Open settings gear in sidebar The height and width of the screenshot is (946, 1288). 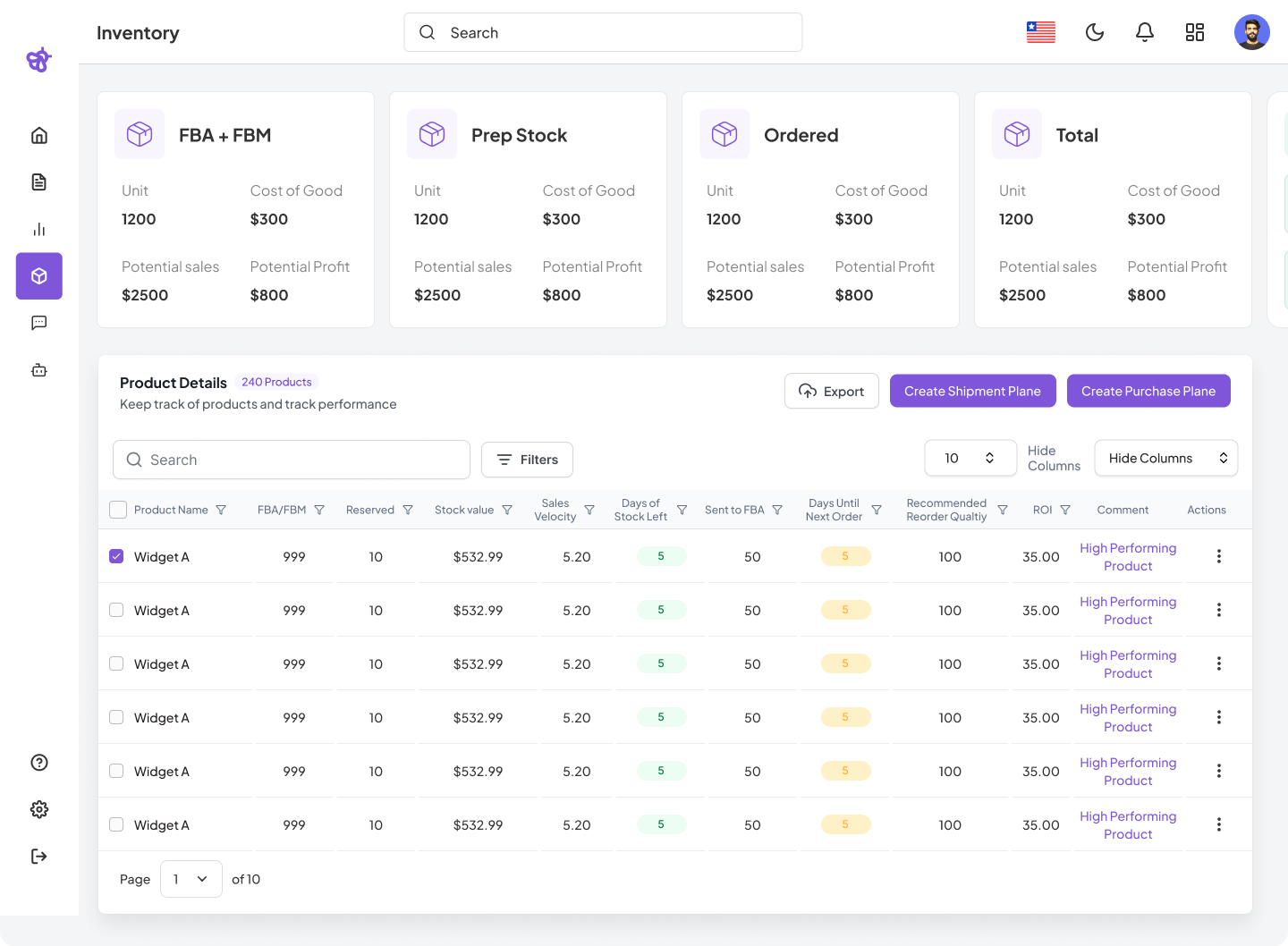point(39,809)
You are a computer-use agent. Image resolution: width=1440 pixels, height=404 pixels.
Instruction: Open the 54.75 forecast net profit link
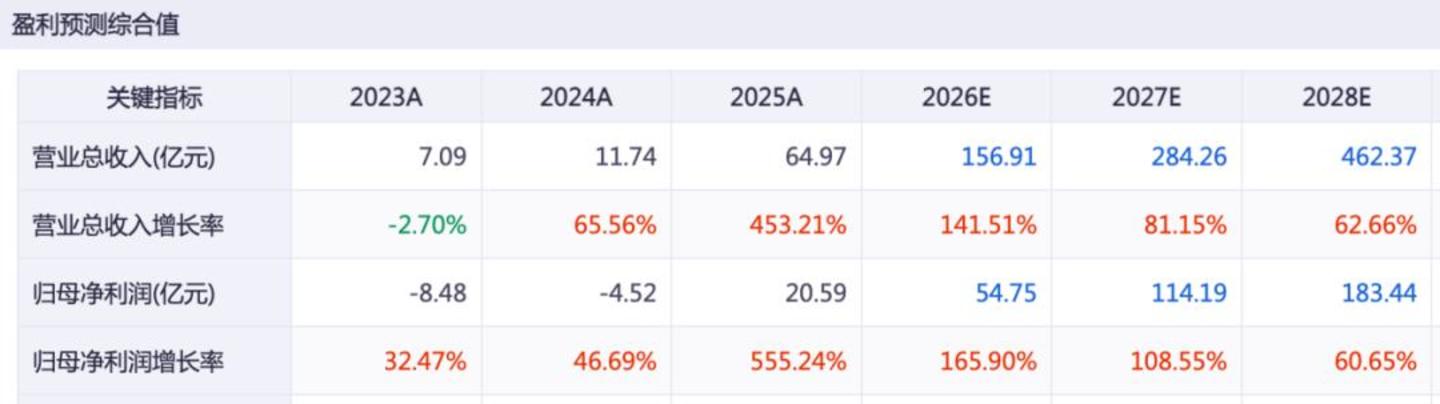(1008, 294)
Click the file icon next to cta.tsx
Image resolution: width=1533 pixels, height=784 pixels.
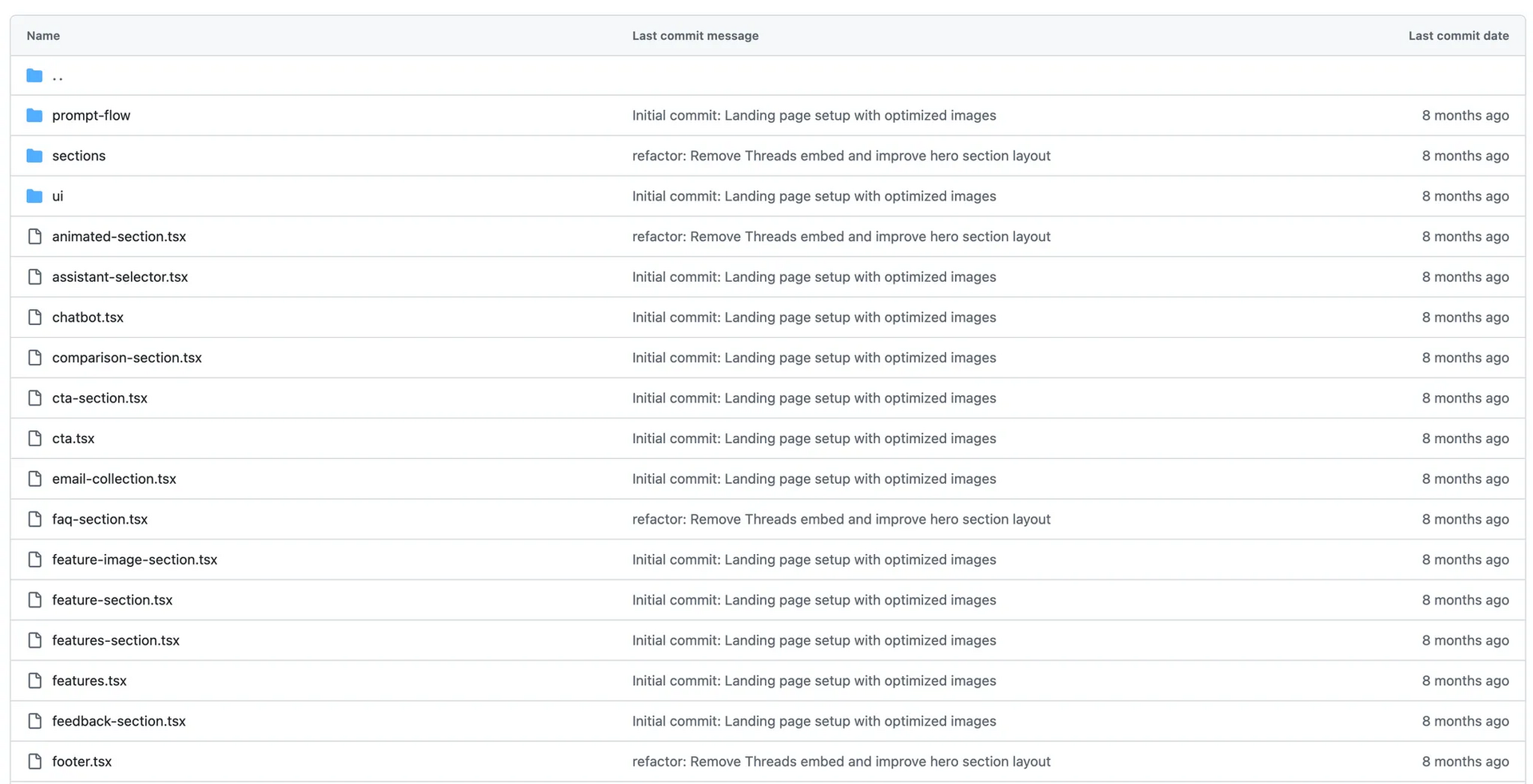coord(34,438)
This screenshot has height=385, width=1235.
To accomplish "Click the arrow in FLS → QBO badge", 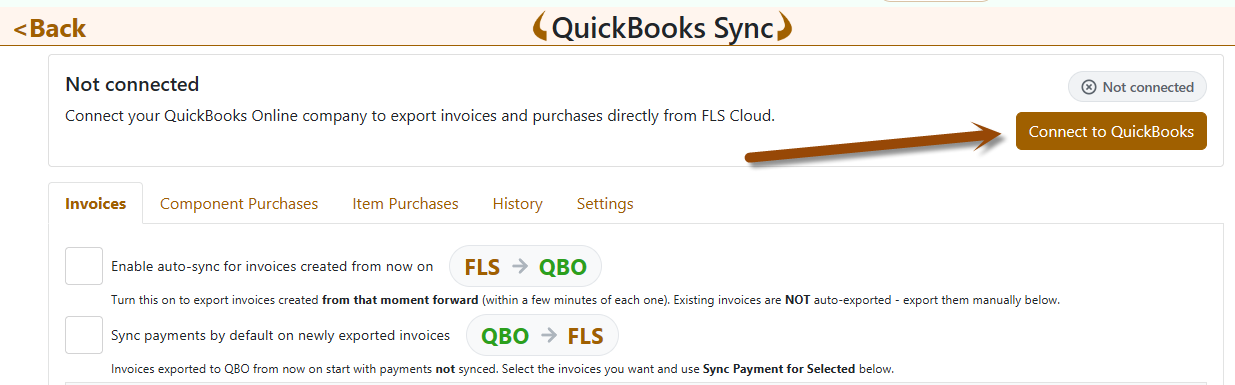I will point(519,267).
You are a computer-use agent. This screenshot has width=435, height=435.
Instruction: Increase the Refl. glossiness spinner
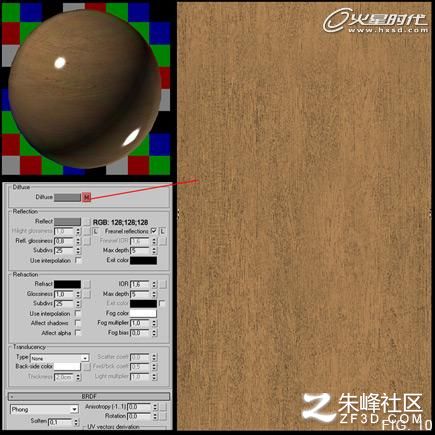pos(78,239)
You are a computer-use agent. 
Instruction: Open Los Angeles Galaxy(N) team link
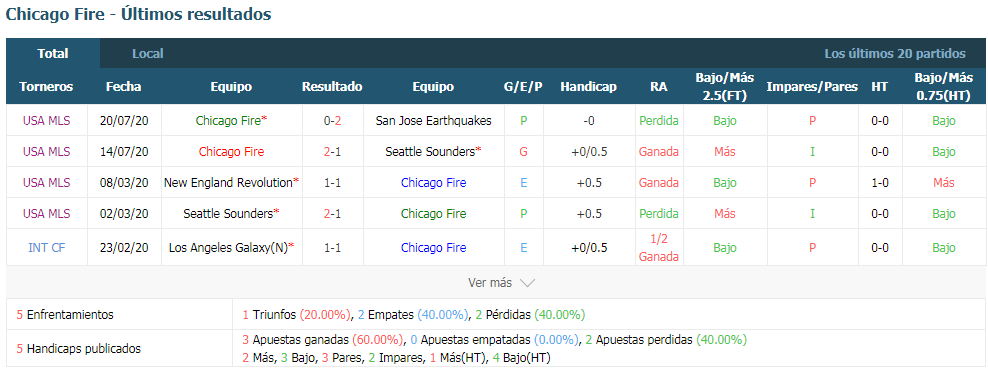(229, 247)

________

Exercise directions:
Every line of the material that holds the word "computer" must be found and copied.

Solution to the problem:
You are a computer-use agent. Image resolution: width=1440 pixels, height=404 pixels.
You are a computer-use agent. This screenshot has width=435, height=435.
You are a computer-use agent. 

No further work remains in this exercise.